[Rows taken from a screen grounding dataset]

===

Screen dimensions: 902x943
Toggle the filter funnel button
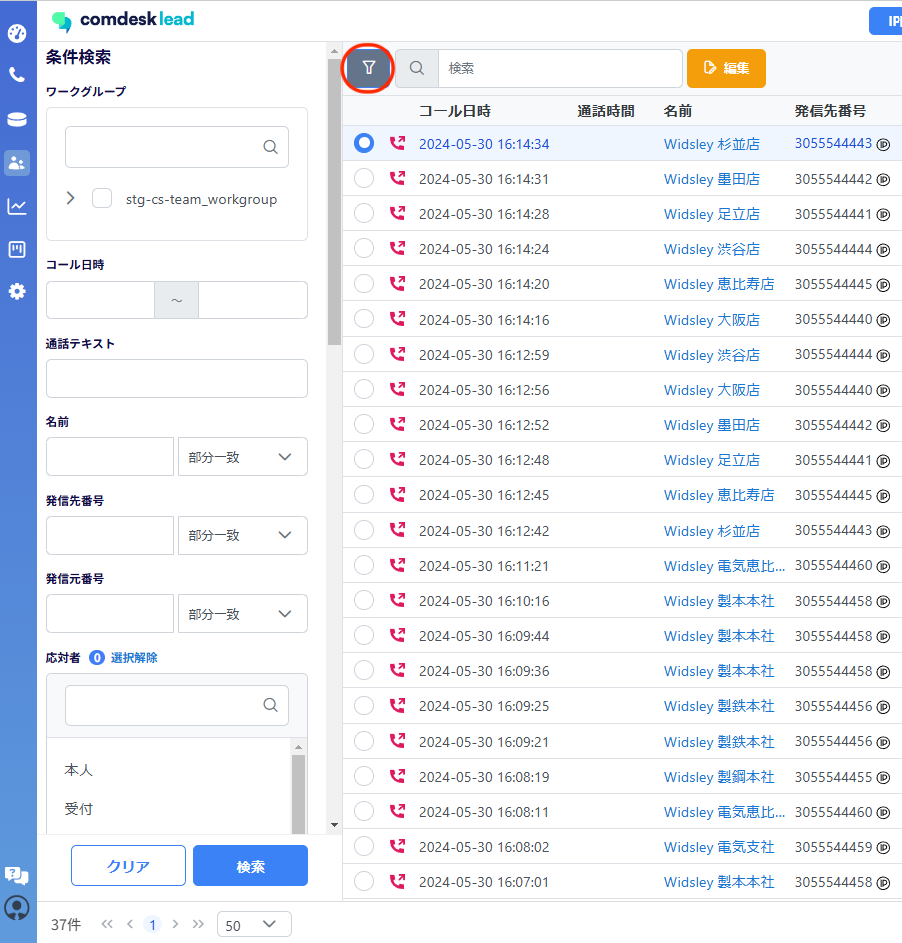point(369,68)
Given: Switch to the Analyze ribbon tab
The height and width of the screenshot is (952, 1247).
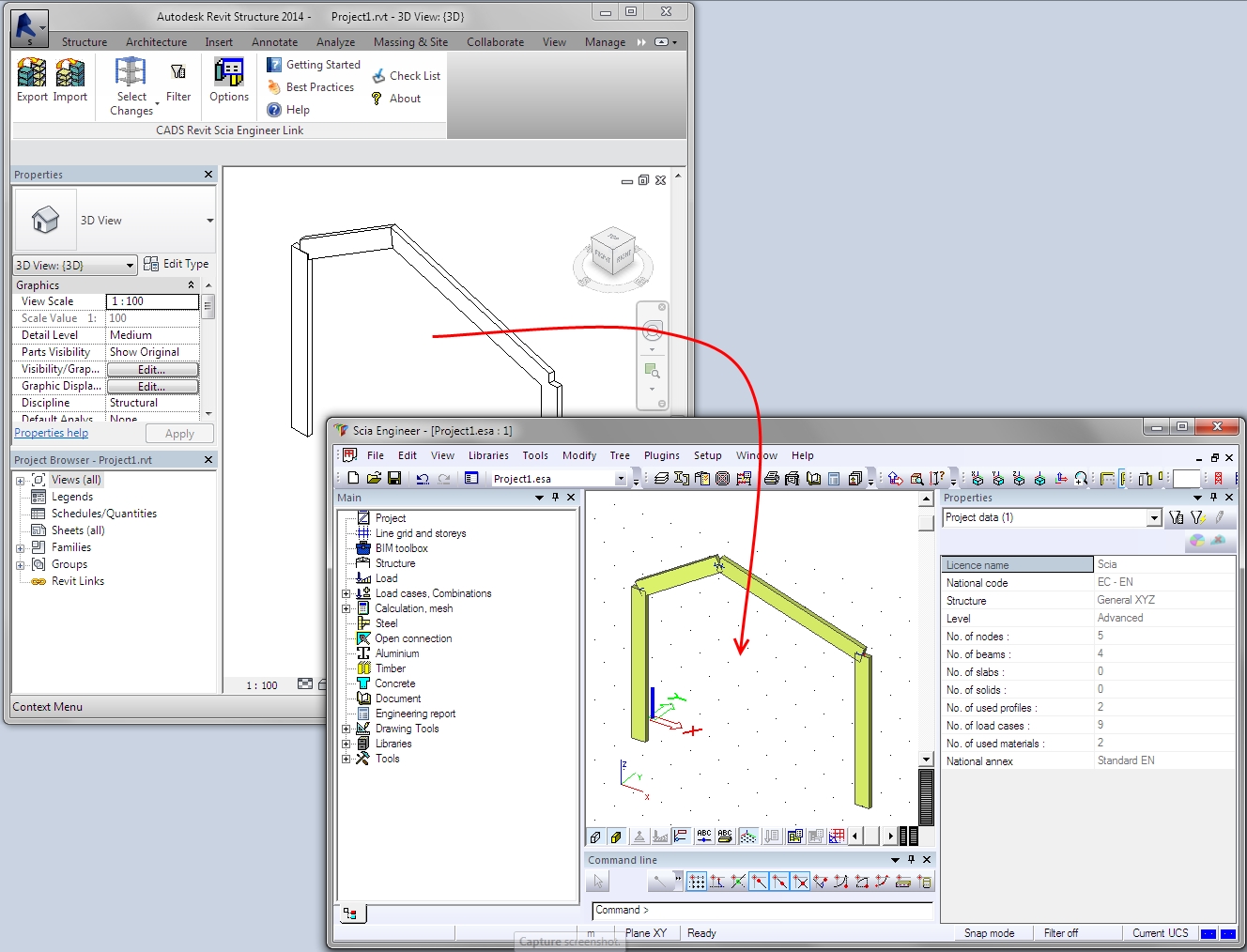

===

**The exercise**:
Convert all of the material above into a numbered list with one line per entry, and skip any blank lines. Leave the pictures out of your answer.

**Response**:
1. Screen dimensions: 902x943
2. Toggle the filter funnel button
3. point(369,68)
4. Given: Switch to the Analyze ribbon tab
5. The height and width of the screenshot is (952, 1247).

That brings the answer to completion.